Both Exxon and the EPA appealed the ruling to the Court of Appeal, which immediately granted a stay on Justice Kissoon’s orders pending the appeal outcome. The appellate court heard full legal arguments from all involved parties in February 2026. Andrew Pollard, lead defense counsel for Exxon, outlined the court’s core findings after the ruling was released.
Pollard explained that the appellate court drew a critical legal distinction between unlimited liability for environmental damage and the separate requirement of financial assurance. The court found that Justice Kissoon had made a legal error by conflating these two distinct concepts. Under the correct interpretation of the permit’s financial provisions, Exxon was only required to submit a guarantee for a fixed, defined amount. The court further held that the EPA retains discretionary authority under Guyana’s Environmental Protection Act and the terms of the permit to approve a capped guarantee, and Justice Kissoon had overstepped his jurisdiction by substituting his own judgment for the agency’s statutorily granted discretion.
The ruling also confirmed that the EPA and Exxon acted appropriately in negotiating the US$2 billion guarantee, noting that Parliament had designated the EPA as the sole authorized body to make such regulatory determinations. Additionally, the court threw out Justice Kissoon’s finding that the insurance policy submitted by Exxon and approved by the EPA did not meet international petroleum industry standards, as there was no admissible evidence presented to support that conclusion. All orders issued by the High Court in 2023 were formally set aside.

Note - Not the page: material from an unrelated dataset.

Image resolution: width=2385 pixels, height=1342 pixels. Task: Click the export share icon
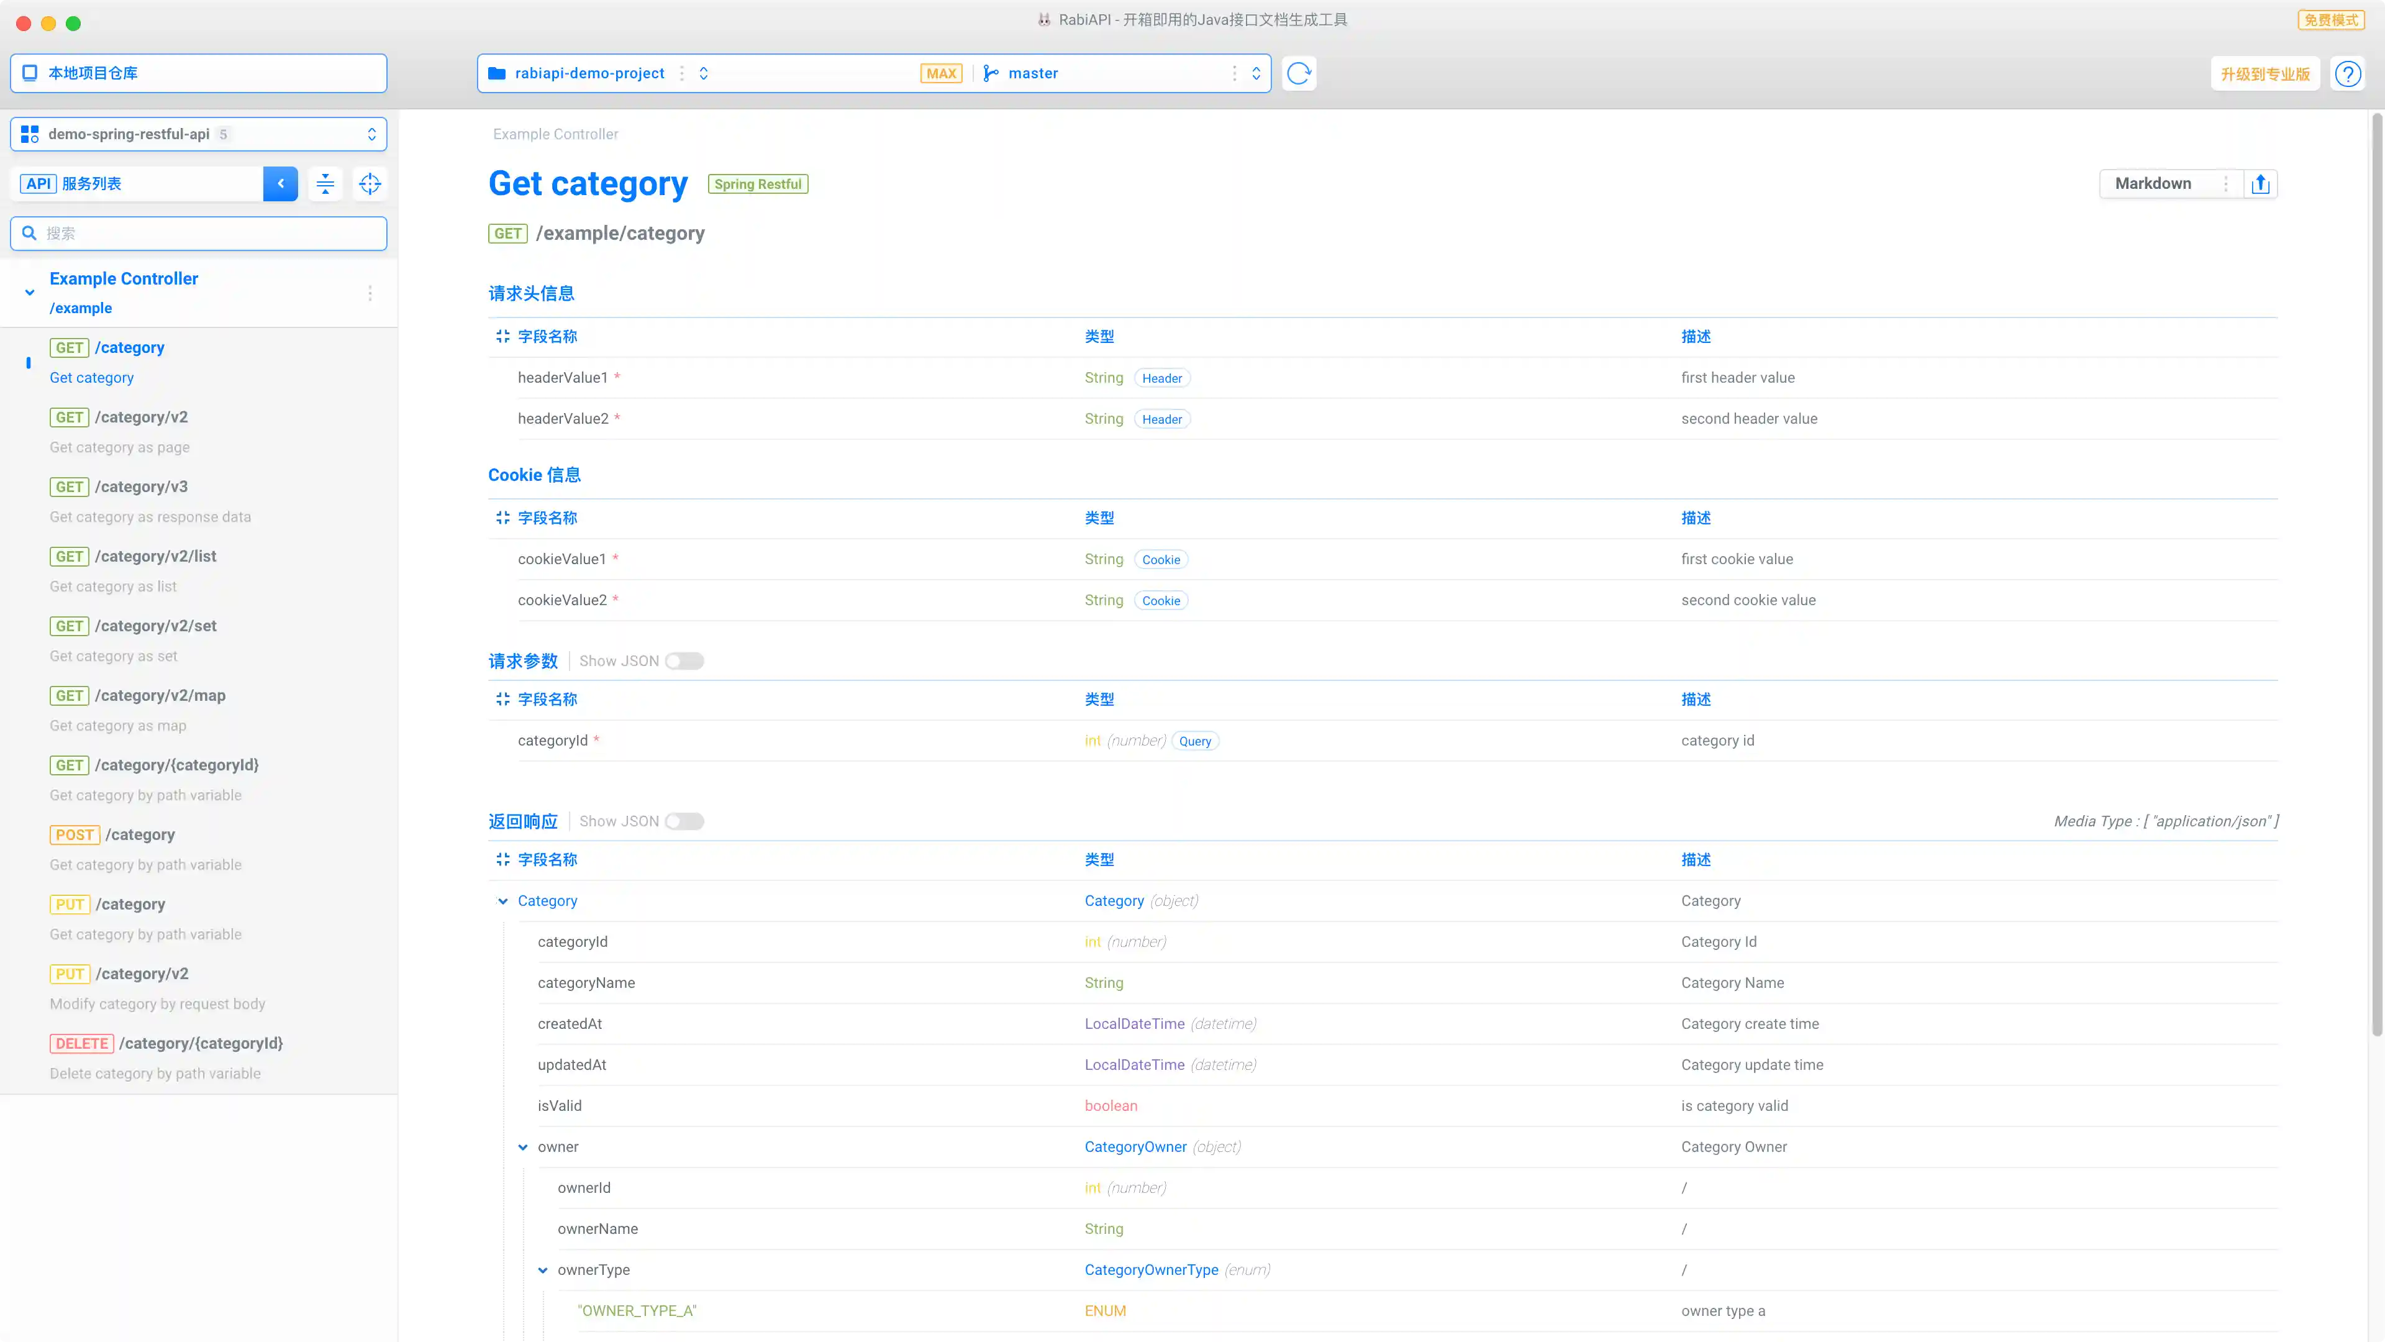pos(2260,183)
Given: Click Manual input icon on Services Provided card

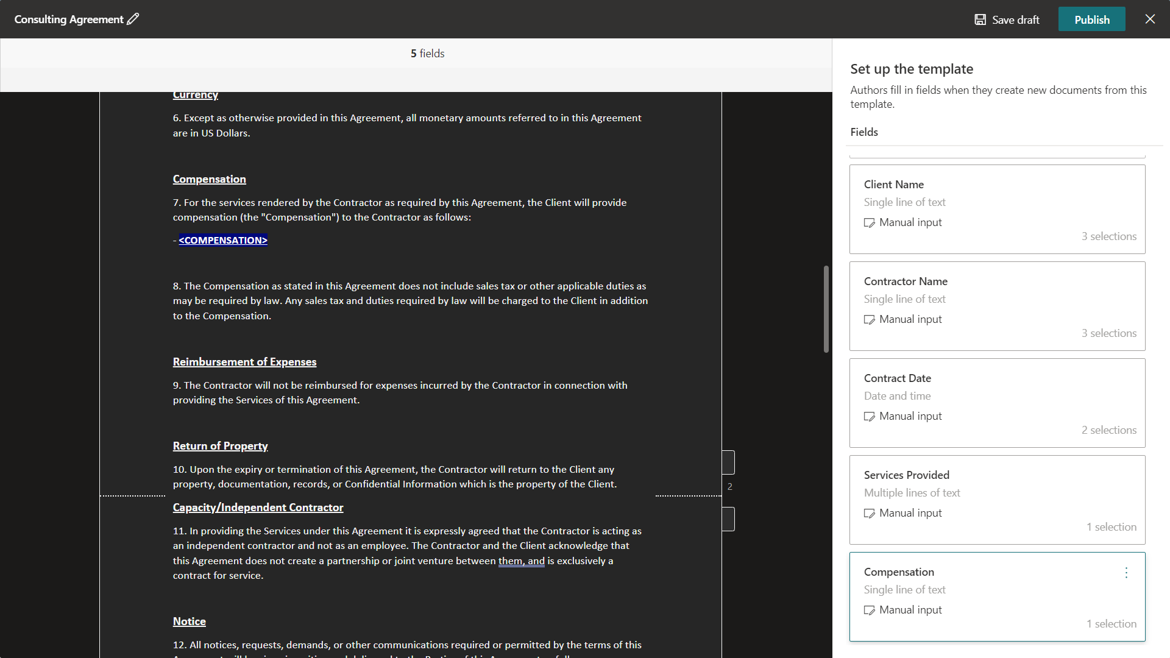Looking at the screenshot, I should point(869,514).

The path to the appellate ruling included a prior detour at the regional Caribbean Court of Justice (CCJ). The Guyana Court of Appeal initially blocked the country’s Attorney General from joining the case as a party, but the CCJ overturned that decision, emphasizing that the Attorney General is tasked with representing public interest, and this dispute carried significant public interest implications. That ruling cleared the way for the Attorney General to participate in the appellate proceedings and submit legal arguments.

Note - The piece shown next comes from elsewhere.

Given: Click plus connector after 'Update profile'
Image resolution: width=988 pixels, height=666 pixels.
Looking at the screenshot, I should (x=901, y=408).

Multiple legal teams represented the diverse parties in the case: Exxon was represented by Andrew Pollard SC, Edward Luckhoo SC, and Eleanor Luckhoo; the EPA was represented by Sanjeev Datadin and Mohanie Anganoo; claimants Collins and Whyte were represented by Seenath Jairam SC, Saevion David-Longe, Melinda Janki, and Abiola Wong-Inniss; and the state was represented by Attorney General Anil Nandlall, Arud Gossai, and Shoshanna Lall.